== What you will do ==
First find the line with "Instruction: Open Settings via the gear icon" in the entries below, then set down exactly every line through the line with "Task: Toggle background grid display", that line included.

==========

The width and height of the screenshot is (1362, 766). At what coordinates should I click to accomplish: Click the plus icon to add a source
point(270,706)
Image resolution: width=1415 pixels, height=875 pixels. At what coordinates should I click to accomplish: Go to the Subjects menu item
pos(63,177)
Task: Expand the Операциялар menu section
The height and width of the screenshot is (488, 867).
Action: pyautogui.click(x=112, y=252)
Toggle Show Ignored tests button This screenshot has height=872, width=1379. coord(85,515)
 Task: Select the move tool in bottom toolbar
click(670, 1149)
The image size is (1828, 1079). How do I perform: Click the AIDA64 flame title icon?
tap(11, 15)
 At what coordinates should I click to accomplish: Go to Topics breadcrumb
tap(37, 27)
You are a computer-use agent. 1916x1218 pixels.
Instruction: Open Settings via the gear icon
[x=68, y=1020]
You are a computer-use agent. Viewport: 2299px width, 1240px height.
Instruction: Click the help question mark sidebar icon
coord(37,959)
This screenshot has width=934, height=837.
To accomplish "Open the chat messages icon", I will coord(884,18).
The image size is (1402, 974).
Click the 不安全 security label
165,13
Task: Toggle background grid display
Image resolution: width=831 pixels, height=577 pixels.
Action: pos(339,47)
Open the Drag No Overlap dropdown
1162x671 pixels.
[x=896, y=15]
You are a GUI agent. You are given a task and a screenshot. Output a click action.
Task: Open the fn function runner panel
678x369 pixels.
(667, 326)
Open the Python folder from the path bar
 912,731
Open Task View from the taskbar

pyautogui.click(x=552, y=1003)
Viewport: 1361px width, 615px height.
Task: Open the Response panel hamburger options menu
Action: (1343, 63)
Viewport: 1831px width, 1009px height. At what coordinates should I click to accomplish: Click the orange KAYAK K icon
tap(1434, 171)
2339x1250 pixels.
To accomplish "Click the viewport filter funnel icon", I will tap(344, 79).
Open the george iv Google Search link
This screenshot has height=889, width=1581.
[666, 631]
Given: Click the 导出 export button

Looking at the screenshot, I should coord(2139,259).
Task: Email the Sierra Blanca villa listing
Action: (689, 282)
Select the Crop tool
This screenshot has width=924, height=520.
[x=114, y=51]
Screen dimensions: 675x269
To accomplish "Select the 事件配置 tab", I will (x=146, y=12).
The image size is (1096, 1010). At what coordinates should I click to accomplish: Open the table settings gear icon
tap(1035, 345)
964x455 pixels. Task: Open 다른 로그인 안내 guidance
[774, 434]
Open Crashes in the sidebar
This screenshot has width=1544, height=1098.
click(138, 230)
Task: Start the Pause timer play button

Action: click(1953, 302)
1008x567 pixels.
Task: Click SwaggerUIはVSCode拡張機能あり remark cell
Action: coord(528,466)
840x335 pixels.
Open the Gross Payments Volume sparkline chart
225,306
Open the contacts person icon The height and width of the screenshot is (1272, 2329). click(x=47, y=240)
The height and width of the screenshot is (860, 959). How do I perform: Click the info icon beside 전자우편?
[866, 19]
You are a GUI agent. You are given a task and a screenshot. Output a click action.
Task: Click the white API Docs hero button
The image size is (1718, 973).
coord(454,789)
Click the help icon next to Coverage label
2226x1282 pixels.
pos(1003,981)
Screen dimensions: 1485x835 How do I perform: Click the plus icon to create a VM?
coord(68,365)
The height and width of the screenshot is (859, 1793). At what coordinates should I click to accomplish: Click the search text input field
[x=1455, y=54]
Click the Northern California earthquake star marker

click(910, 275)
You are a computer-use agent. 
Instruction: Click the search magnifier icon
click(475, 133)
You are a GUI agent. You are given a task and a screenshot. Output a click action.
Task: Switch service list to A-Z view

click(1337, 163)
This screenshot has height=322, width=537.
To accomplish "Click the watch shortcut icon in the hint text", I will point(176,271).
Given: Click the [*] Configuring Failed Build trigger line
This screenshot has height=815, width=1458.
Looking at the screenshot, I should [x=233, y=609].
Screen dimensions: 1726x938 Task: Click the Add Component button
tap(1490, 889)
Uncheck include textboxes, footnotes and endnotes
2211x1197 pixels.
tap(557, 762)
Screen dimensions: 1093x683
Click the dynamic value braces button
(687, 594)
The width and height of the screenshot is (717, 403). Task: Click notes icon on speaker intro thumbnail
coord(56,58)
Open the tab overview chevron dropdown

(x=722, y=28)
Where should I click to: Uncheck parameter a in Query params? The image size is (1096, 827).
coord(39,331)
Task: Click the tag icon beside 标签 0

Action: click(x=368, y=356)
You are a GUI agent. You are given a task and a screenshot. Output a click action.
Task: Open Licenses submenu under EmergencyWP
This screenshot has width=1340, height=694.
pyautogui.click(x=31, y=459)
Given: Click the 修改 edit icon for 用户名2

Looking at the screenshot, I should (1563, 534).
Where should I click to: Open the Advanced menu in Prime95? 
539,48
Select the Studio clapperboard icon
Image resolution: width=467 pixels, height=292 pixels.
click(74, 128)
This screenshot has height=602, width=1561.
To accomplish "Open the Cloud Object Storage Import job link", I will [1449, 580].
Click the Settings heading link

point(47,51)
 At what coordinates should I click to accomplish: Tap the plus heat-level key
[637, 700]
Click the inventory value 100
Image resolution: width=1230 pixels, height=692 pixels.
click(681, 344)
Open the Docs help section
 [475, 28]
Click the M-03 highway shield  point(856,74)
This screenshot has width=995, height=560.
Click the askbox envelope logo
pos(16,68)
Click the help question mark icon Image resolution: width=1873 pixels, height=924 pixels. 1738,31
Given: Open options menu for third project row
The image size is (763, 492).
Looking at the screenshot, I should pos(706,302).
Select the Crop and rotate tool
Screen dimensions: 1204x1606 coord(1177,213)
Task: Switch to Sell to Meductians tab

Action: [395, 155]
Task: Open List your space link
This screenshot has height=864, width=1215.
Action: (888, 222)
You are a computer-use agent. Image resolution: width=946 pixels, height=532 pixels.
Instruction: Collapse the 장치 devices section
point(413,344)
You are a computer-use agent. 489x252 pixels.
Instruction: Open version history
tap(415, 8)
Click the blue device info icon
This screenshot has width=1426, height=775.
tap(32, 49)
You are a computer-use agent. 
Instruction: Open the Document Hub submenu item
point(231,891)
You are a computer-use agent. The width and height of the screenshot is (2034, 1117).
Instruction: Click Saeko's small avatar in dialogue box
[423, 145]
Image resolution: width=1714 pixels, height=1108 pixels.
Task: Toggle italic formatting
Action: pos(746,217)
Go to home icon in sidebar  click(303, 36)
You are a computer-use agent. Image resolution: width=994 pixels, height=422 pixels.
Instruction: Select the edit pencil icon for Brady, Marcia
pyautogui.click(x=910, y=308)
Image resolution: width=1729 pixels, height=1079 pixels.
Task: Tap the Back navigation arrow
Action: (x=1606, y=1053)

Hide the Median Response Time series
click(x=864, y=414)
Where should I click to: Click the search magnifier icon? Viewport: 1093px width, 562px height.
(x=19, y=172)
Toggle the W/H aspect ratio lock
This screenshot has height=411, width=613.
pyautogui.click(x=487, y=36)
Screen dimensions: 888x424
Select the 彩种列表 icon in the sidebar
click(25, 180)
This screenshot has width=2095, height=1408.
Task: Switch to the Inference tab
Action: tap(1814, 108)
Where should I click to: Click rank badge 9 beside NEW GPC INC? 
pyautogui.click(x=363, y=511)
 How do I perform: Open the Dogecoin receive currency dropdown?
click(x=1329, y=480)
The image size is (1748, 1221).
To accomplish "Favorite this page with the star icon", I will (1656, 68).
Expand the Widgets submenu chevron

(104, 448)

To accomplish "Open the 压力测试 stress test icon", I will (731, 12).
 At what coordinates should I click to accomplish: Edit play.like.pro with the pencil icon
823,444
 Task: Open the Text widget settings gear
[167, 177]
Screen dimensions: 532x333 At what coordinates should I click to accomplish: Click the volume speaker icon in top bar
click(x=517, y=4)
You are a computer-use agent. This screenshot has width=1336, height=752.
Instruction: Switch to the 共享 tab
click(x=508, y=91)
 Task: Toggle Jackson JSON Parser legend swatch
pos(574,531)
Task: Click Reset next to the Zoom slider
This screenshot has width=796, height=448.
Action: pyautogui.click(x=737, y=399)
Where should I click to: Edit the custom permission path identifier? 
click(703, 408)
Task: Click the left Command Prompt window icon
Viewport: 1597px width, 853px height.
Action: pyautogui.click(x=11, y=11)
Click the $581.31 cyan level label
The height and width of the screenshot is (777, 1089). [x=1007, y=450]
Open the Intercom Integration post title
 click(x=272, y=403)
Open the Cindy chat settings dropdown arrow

==========

== Result ==
Instruction: Open Settings via the gear icon
[x=68, y=1020]
You are a computer-use agent. Viewport: 2299px width, 1240px height.
Instruction: Click the help question mark sidebar icon
coord(37,959)
This screenshot has width=934, height=837.
To accomplish "Open the chat messages icon", I will coord(884,18).
The image size is (1402, 974).
Click the 不安全 security label
165,13
Task: Toggle background grid display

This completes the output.